Methodology Concerns in the Official Implementation

1. Dataset-Specific Sky Cropping

The preprocessing pipeline removes the sky region (cut_height) before training, meaning the model never sees the full image. While this reduces computation and focuses the network on lane features, it encodes strong dataset-specific prior knowledge that simplifies the task and limits generalization to other datasets or deployment scenarios.

2. Test Set Validation — Data Leakage

More critically, the authors select the "best" model checkpoint based on test set performance. Benchmark evaluations are repeatedly run on the test set during training, leaking test information into model selection and inflating reported metrics. This is a fundamental evaluation methodology issue.

I filed a detailed issue on the official repository: github.com/ZJULearning/resa/issues/55

Given these concerns, I reimplemented the model from scratch using clean preprocessing and a proper train/validation/test split.

Reimplementation

Since RESA is architecturally similar to SCNN, only the RESA layers and BUSD decoder needed to be added — the remaining components were reused from my SCNN implementation. All hyperparameters were kept consistent with those reported in the paper.

👉 My implementation: github.com/Chris7462/resa_torch
👉 Official implementation: github.com/ZJULearning/resa

Experimental Results

To ensure a fair comparison, both SCNN and RESA were trained under identical conditions: same datasets, same data splits, same evaluation metrics, same hyperparameters, training schedules, and optimization settings. The only differences were the RESA-specific architectural components.

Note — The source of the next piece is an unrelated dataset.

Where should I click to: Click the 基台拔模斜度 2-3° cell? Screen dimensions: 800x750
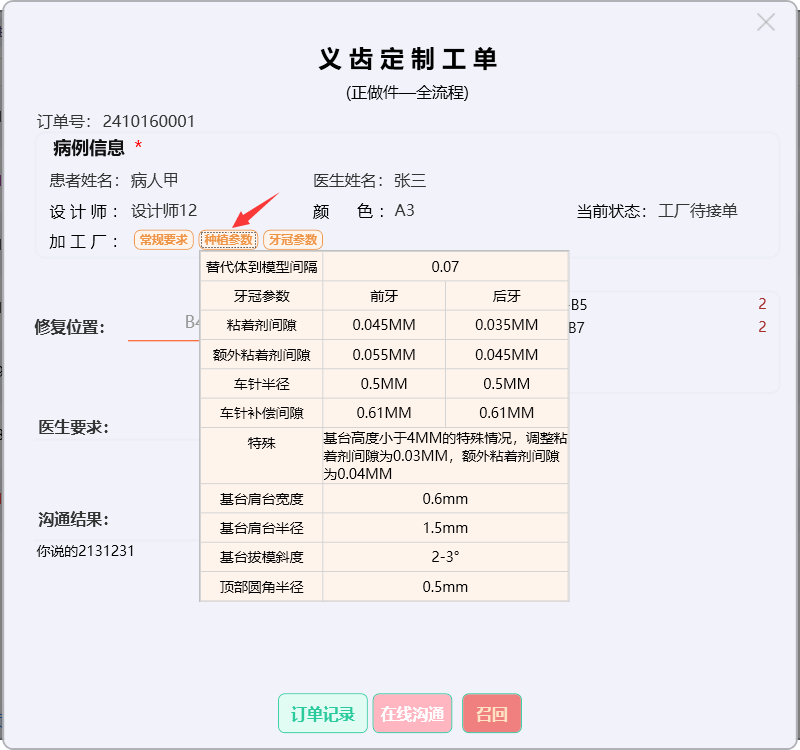445,557
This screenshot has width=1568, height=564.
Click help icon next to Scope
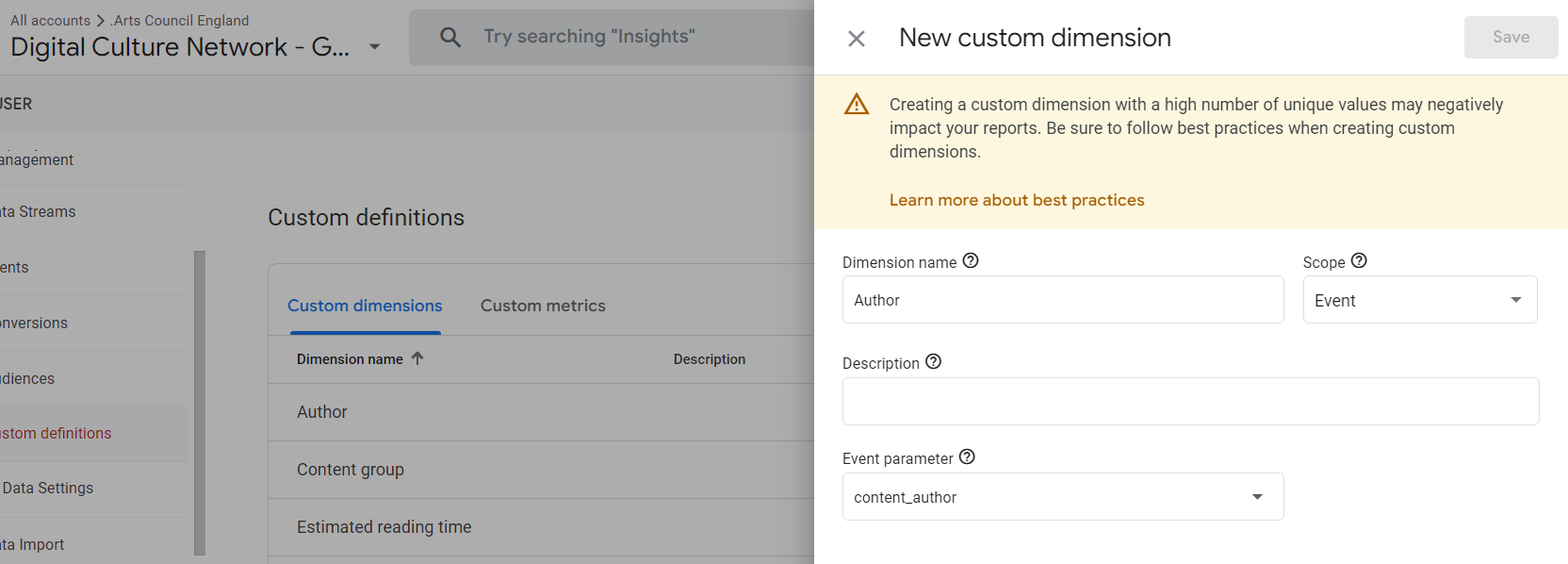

The results were the opposite of what the paper claimed:

ModelBackboneF1 Score
SCNN (my impl.)VGG-16Baseline
RESA (my impl.)ResNet-50~2% lower than SCNN

Despite RESA using a more powerful ResNet-50 backbone versus SCNN's VGG-16, it consistently underperformed — a ~2% F1 drop rather than the claimed 9% improvement.

Additional Observations

Beyond the accuracy gap, RESA exhibited further signs of instability:

  • Rapid overfitting — quick divergence between training and validation performance
  • High variance across training runs

This suggests the reported gains in the paper may be highly sensitive to dataset-specific preprocessing and evaluation choices, rather than reflecting a robust architectural improvement.

Takeaway

Reproducing published results is hard — and sometimes, the results don't hold up under clean experimental conditions. The RESA case is a good reminder that preprocessing choices and evaluation methodology can significantly inflate benchmark numbers, and that independent reimplementation remains one of the most valuable ways to validate a paper's claims.